Cavaco Silva é um homem de aparência austera, de poucos sorrisos e muito formal. Estas características, associadas a um tempo de crise e intervenção internacional, fizeram dele, principalmente na parte final do seu mandato, uma figura impopular para muitos portugueses. Marcelo Rebelo de Sousa chega à Presidência da República como uma espécie de anti-Cavaco. Homem de sorriso fácil, afectuoso e muito popular. É esta popularidade que parece estar a transformar-se em populismo.

Em Portugal, parece não haver quem não tenha uma selfie com o Presidente da República. Além disso, o Presidente fala de tudo e está em tudo, comentando tanto a morte de um actor como um golo falhado no Mundial de Futebol. Este fim-de-semana subiu ao palco do Rock-in-Rio para cantar com os Xutos e Pontapés. Só que este populismo, aos poucos, condicionará a acção de um Presidente habituado a receber palmas e que, por isso, poderá vir a não se arriscar a fazer nada que faça quebrar esse populismo.

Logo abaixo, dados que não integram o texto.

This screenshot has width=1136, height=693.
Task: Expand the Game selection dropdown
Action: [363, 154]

Esta semana, Helena Matos escrevia que “os outrora tão criticados espectáculos da política e a política-espectáculo deram lugar a algo completamente diferente e muito mais perigoso: o espectáculo enquanto forma de preencher o vazio da política”. Cavaco Silva era um chato, que teimava em falar ao país (como falava pouco, nós ouvíamos o que ele nos dizia) para nos explicar que o país caminhava para uma falência. Por exemplo, ontem, foram divulgados dados económicos que indicam que a dívida pública atingiu o seu máximo histórico, elevando Portugal para o quarto lugar dos países mais endividados do mundo. Certamente que se o Presidente fosse o chato e sisudo do Cavaco Silva, teria dito alguma coisa sobre isto ou pedido explicações a quem nos governa.

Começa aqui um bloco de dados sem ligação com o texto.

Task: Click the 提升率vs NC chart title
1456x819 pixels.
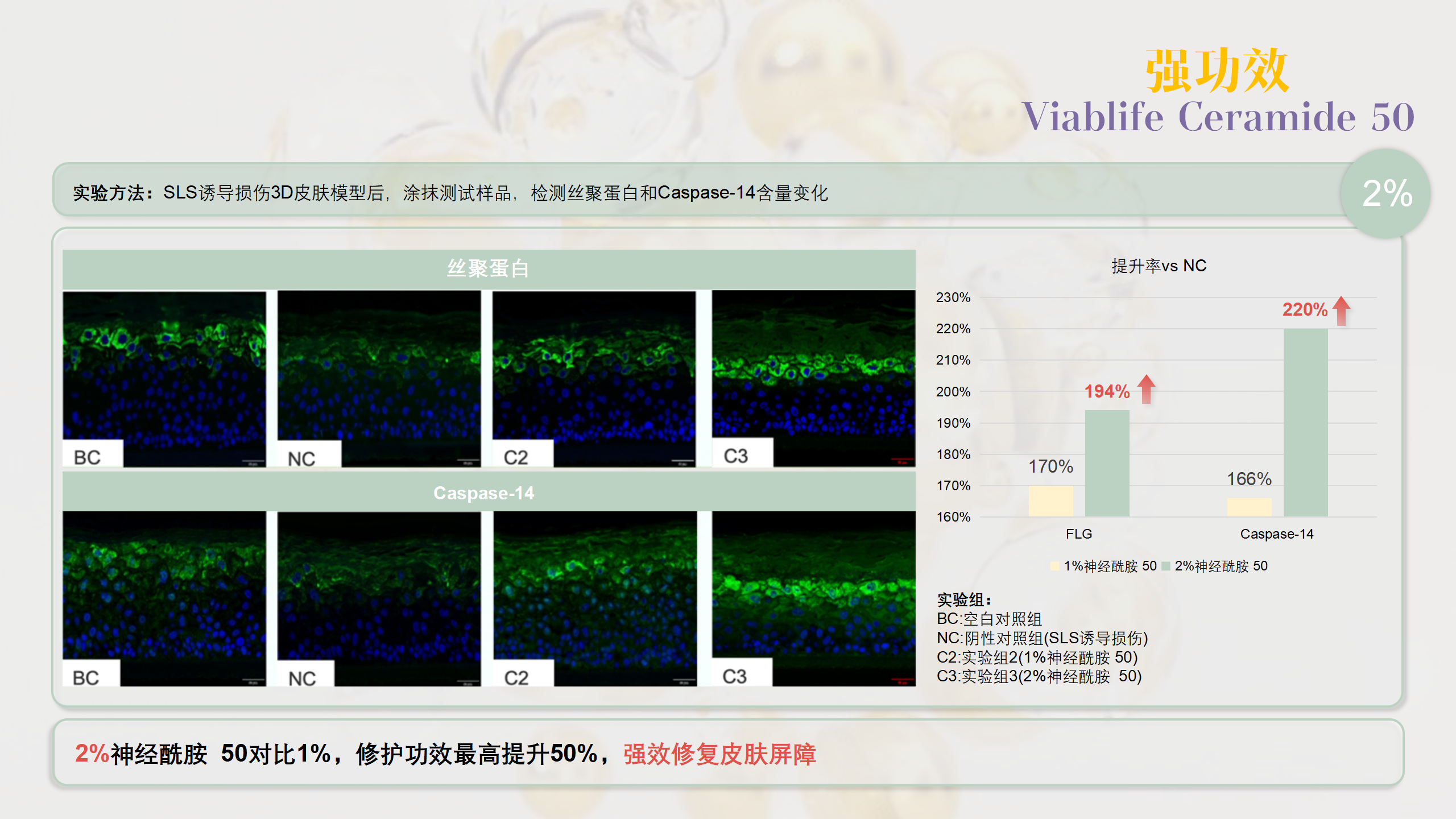Action: coord(1159,266)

Já nas relações do Presidente da República com outros chefes de Estado, este populismo tem tornado certas situações um pouco ridículas. Exemplo disso foram os encontros com os Presidentes da Rússia e dos Estados Unidos da América. No Kremlim, Putin recebeu Marcelo Rebelo de Sousa com uma comitiva de luxo: o Ministro dos Negócios Estrangeiros da Rússia e o homem forte do petróleo russo, Sechin. Perante este elenco, Marcelo falou de… futebol. Constrangidos, os políticos russos limitaram-se a sorrir. Na Casa Branca, Marcelo Rebelo de Sousa teve posições que saíram do protocolo, tentou dar uma lição de história a Trump, sentado na cadeira, de perna cruzada, num estilo “à vontadinha”, enquanto tentava umas tiradas cómicas.

Depois do poder de dissolver a Assembleia da República, o maior poder do Presidente é a magistratura de influência. Mas, para ser exercida, é preciso que, quando o Presidente falar, as pessoas e as instituições o ouçam e o levem a sério.